**Material for the task:**
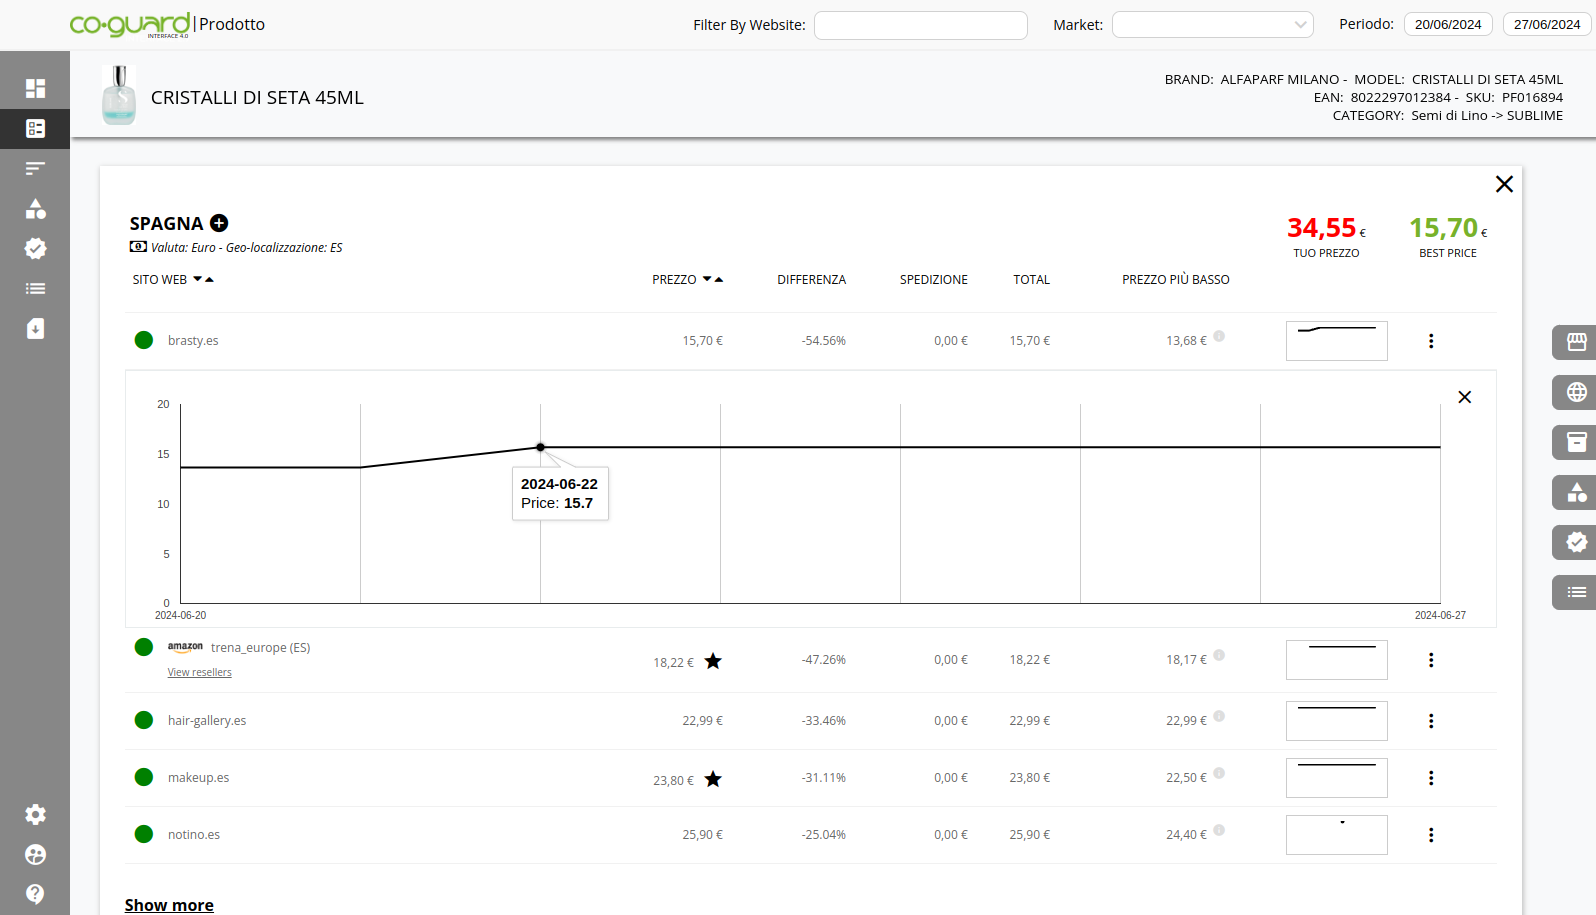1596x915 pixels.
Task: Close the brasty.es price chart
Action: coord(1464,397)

...

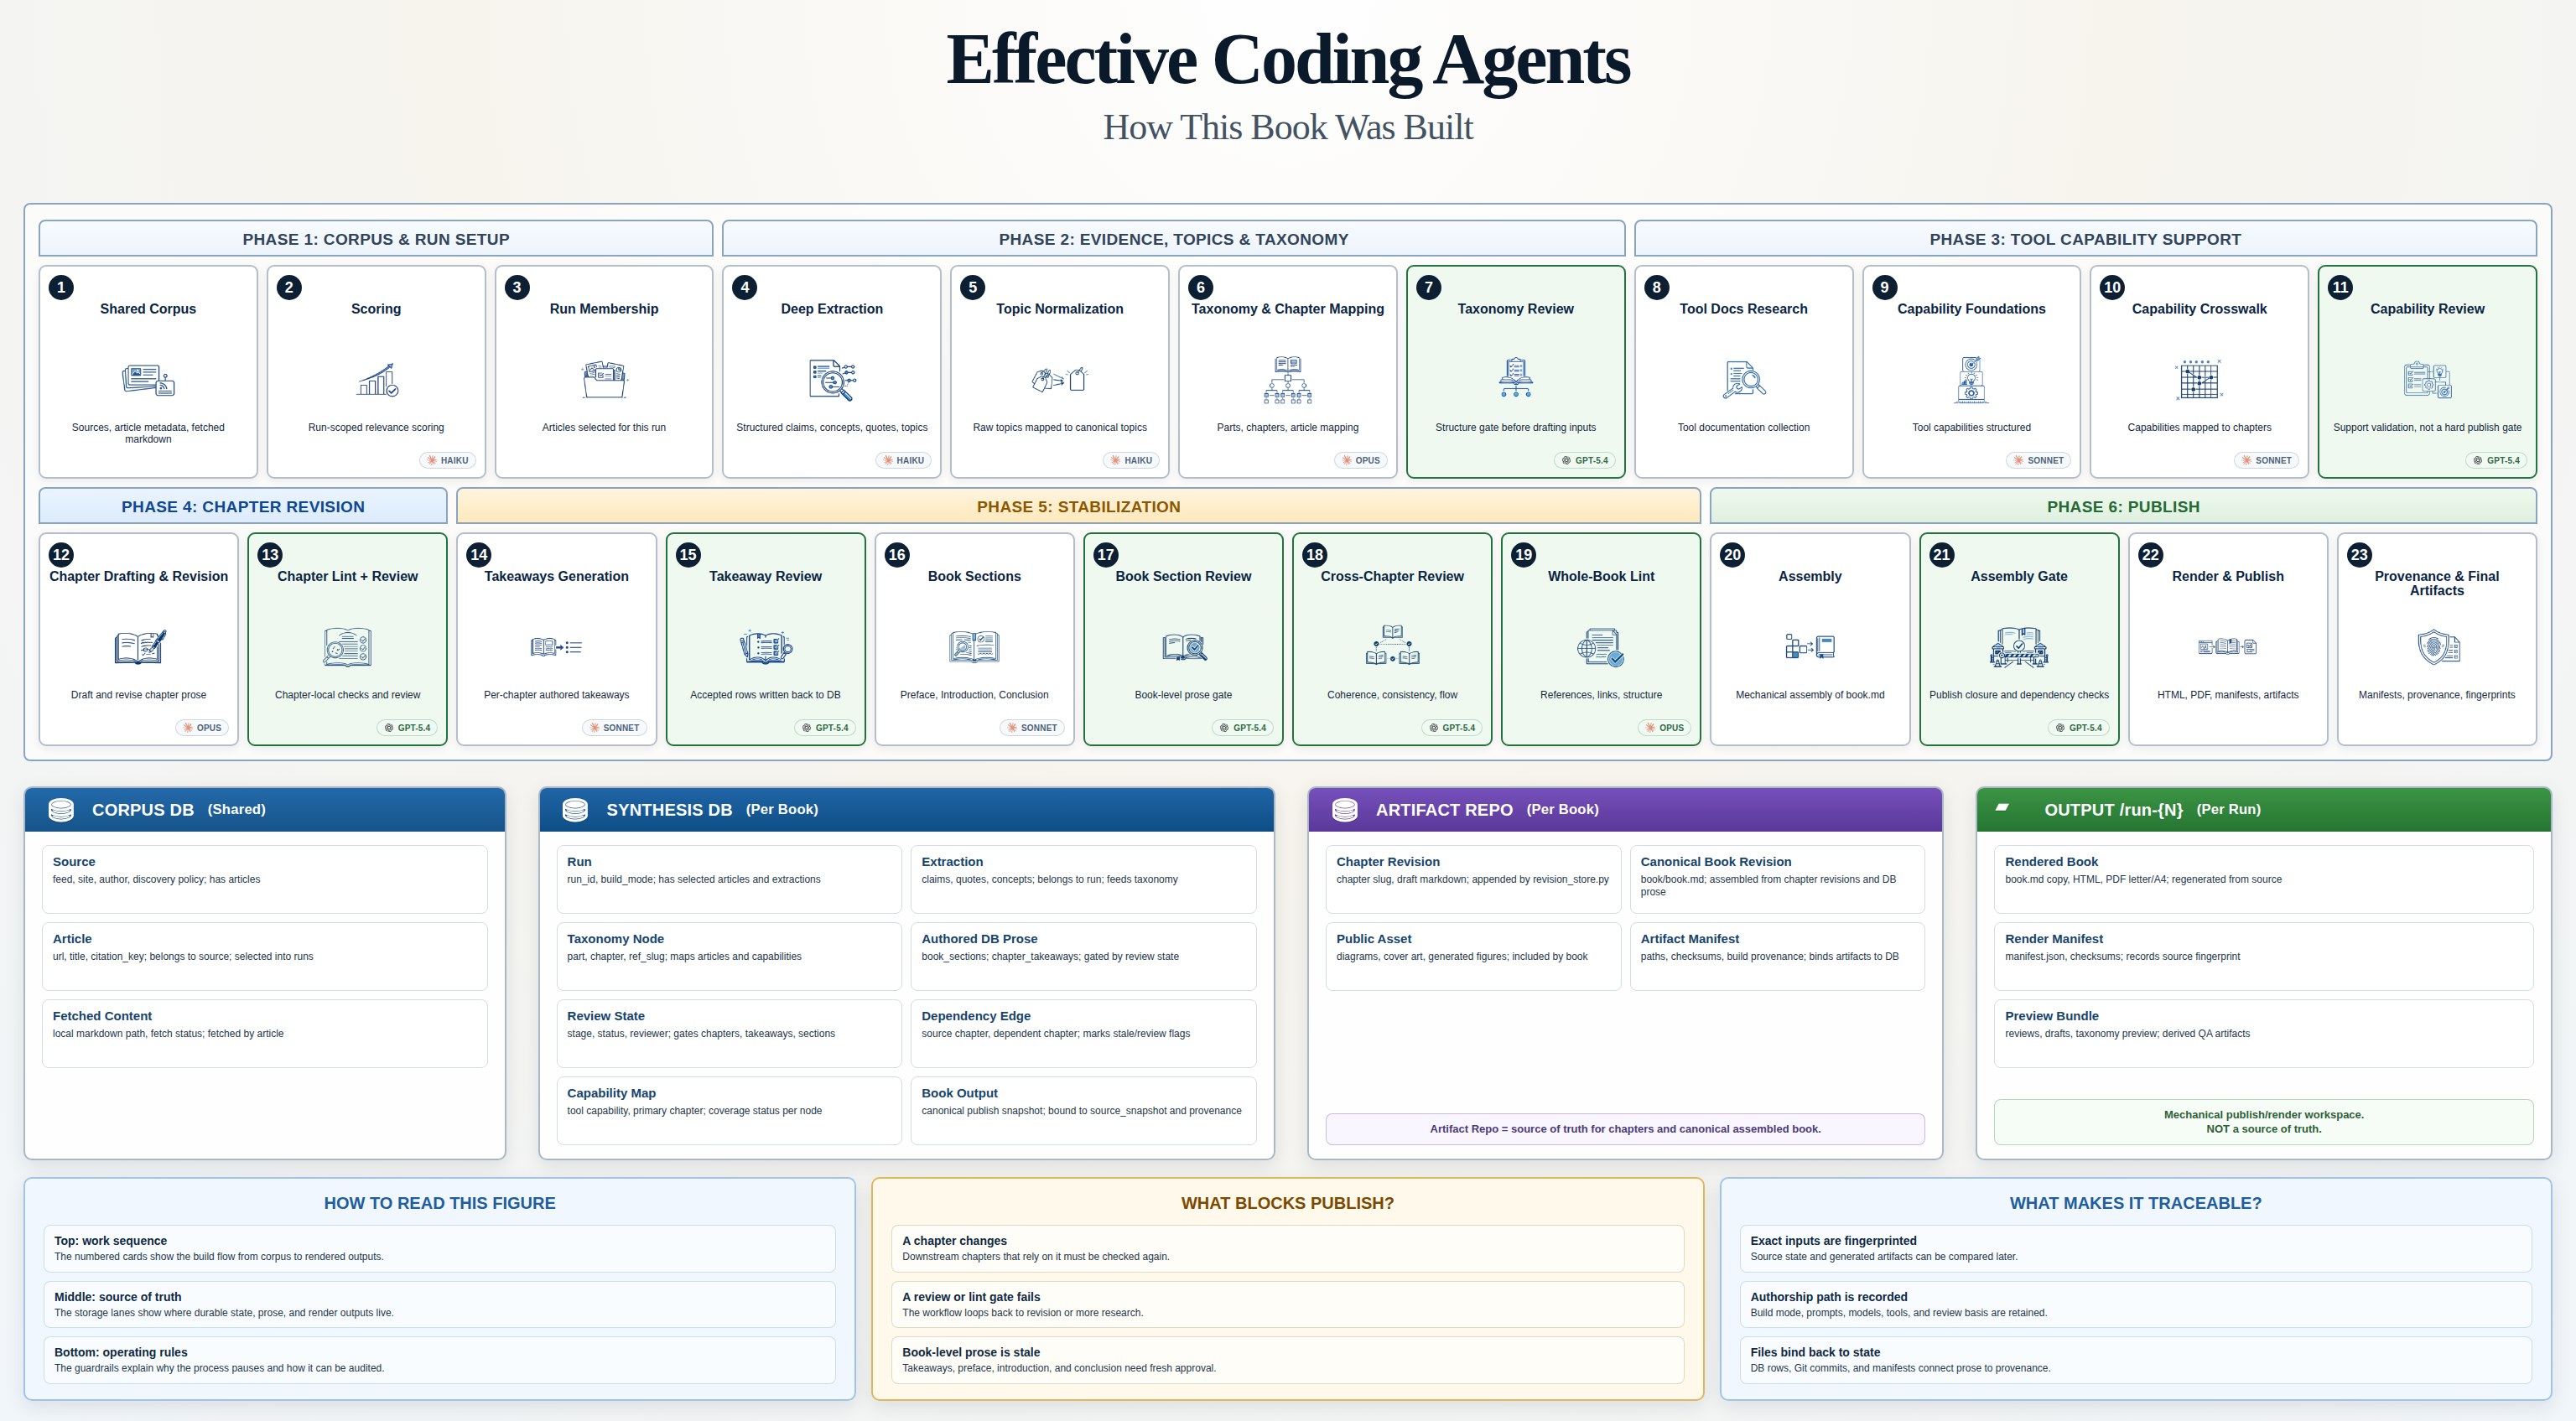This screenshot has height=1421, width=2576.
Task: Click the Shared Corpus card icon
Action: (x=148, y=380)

**Task details:**
Copy the lines from the line containing "1596x915 pixels." up to and including the line containing "Action: coord(1464,397)". Leave out the pictures.

**Exercise output:**
1596x915 pixels.
Task: Close the brasty.es price chart
Action: coord(1464,397)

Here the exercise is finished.